(Lines on where targets appear)

────────────────

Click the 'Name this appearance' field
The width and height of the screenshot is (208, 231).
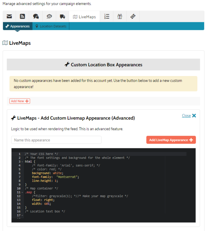click(56, 140)
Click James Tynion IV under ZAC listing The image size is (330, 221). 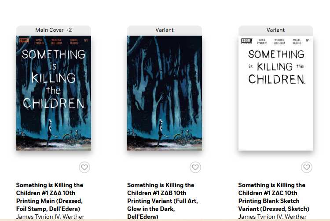coord(260,217)
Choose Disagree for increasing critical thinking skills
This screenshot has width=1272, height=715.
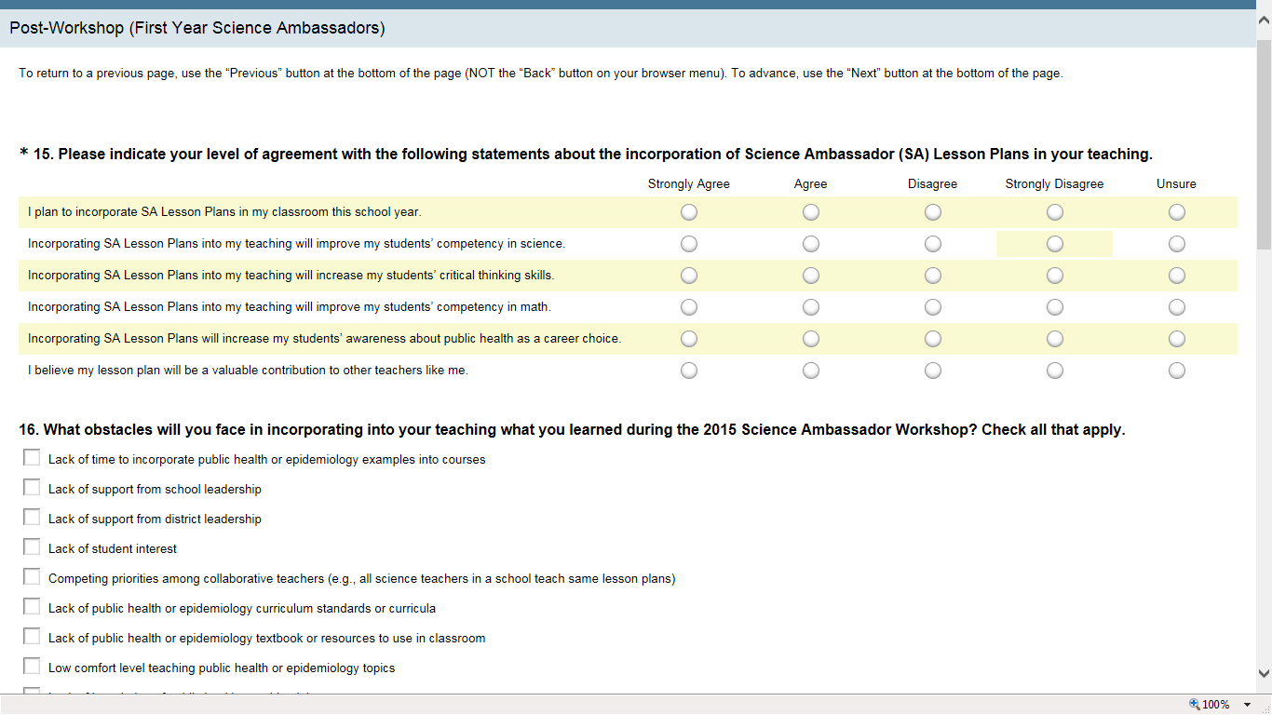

────────────────

Repeat the lines word for word, beginning at the line that contains "Choose Disagree for" and continuing through the end of the records. Omit the pictures.

Choose Disagree for increasing critical thinking skills
This screenshot has width=1272, height=715.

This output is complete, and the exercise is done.